Photographies d'Emmanuel Berry
Exposition temporaire
18 septembre au 14 décembre 2008
« C’est en silence que je me suis rendu à Oswiecim, je venais de quitter Cracovie, une ville sans doute romantique, aux couleurs variées. Je ne sais pas ce qui pousse un photographe à se rendre aux frontières du visible ; en tout cas, il s’agit bien précisément pour ma part d’une quête où la photographie se révèle à nouveau peu à peu, se glissant obstinément là où on la rejette. Sincères sans être fragiles, les images se fabriquent presque d’elles-mêmes. Je le pense. Après avoir cherché quelques fantômes oubliés, calmement je me suis accordé plusieurs jours de répit dans ces « alentours » où la lumière excelle dans son rôle de manière immuable, comme partout ailleurs. J’ai donc photographié ces à-côtés sereinement, là où le gris reste vert, bleu et doux à la fois. J’espère que ce que je sais ne contamine pas ce que je vois. » Emmanuel Berry
Cinquante images d’Oswiecim
« J’espère que ce que je sais ne contamine pas ce que je vois » écrit Emmanuel Berry en conclusion d’un court texte présentant sa série photographique. Cinquante images noir et blanc s’alignent le long des murs du hall de la mémoire, spécialement peints en gris foncé, pour faire de chaque photographie une fenêtre ouverte sur un paysage qu’on pourrait qualifié de banal, si cette banalité n’était teintée d’inquiétude. S’appuyant sur des tirages précis, relevant de la prouesse technique, le photographe propose une approche archéologique des lieux, une promenade autour de la ville, guidé par la seule volonté de ne pas dire « plus de choses que cela ».
Les abords d’Auschwitz
Cette discrétion photographique, cet à côté du lieu ou, plutôt, du « lieu malgré tout » selon l’expression de George Didi-Huberman, se construit sur un angle d’approche préexistant parfaitement défini. Quand Michael Kenna photographie l’intérieur des camps, qu’il soumet au prisme d’une esthétique très prononcée, Emmanuel Berry fait le choix délibéré de ne s’intéresser qu’aux seuls abords. Déambulant dans les rues, les sous-bois, les champs d’Oswiecim, le photographe interroge les limites, les frontières du camp d’Auschwitz. En travaillant sur les entours, sur la lumière et le temps suspendu, il joue sur les codes du monde visible et du monde invisible, qu’en l’absence de toute image directe et évocatrice notre mémoire seule recompose.

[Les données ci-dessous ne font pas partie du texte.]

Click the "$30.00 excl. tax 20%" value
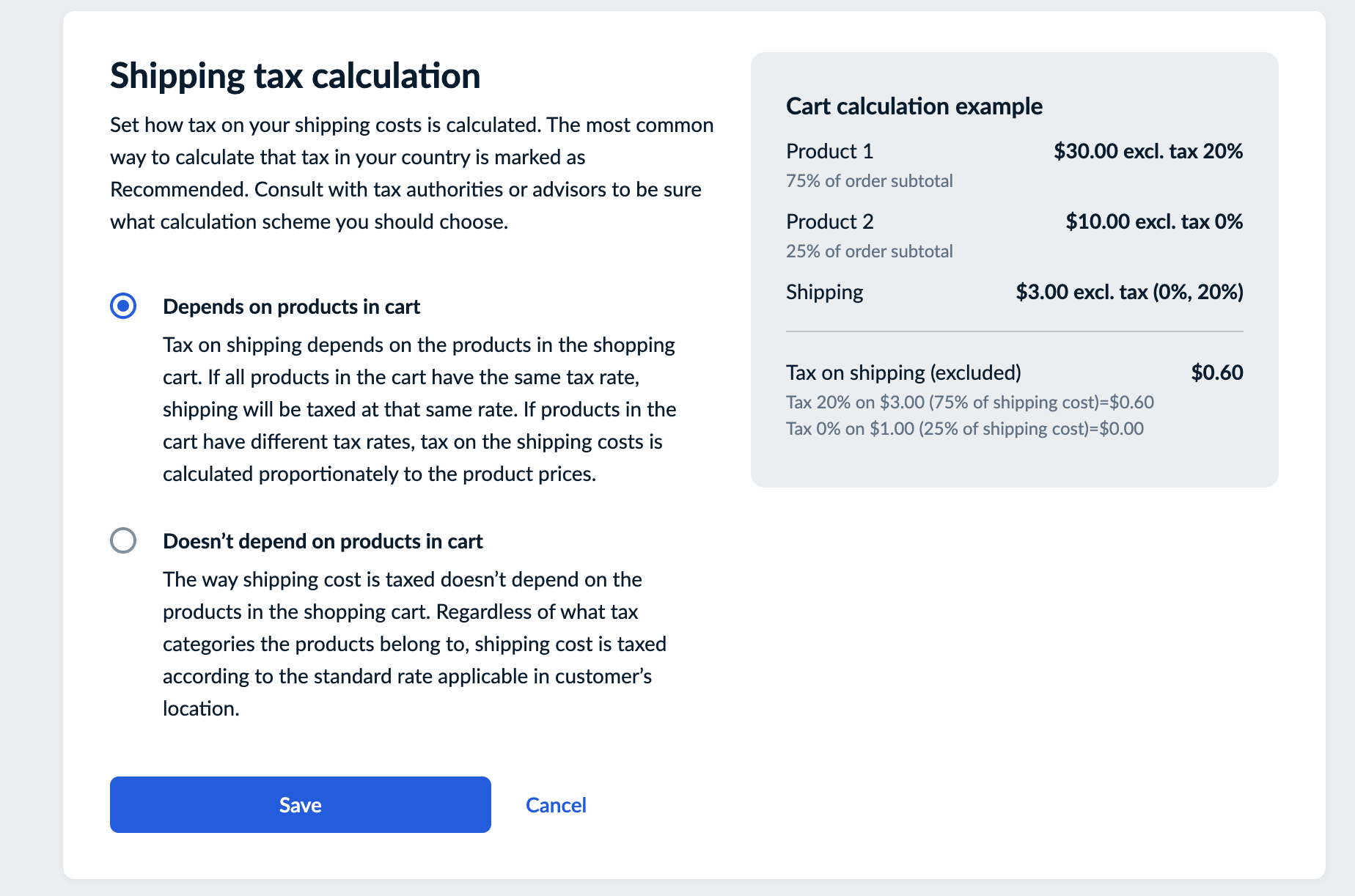coord(1148,151)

Photographie et transmission de la mémoire
Ce non-dit photographique pourrait dans un premier temps sembler illustrer le refus de l’esthétisation des camps, prégnant dans les années d’immédiate après-guerre et condamnant toute tentative artistique, fût-elle littéraire ou poétique. Il dit plutôt comment le geste artistique d’un individu, issu d’une génération qui n’a pas connu la guerre, peut à son tour œuvrer pour assurer la transmission de cette mémoire. L’intervention plastique du photographe interfère sur un réel que le CHRD a également souhaité restituer au public dans toute sa plénitude.
Le photographe et l’historien
Tandis que le photographe agit sur ce réel, l’historien s’y confronte, le pèse, l’évalue, le traque inlassablement. Enquête historique et approche artistique contribuent sur des modes distincts à la représentation et à la transmission de la mémoire des camps. L’historien, spécialiste d’Auschwitz, Jean-François Forges livre, dans l’exposition, sa propre lecture des images d’Emmanuel Berry. Il dresse un état des lieux des recherches en cours, définit l’étendue du complexe concentrationnaire, décrit les lieux et leurs fonctions. Et ajoute au trouble causé par l’interpénétration du camp d’hier et de la ville d’aujourd’hui.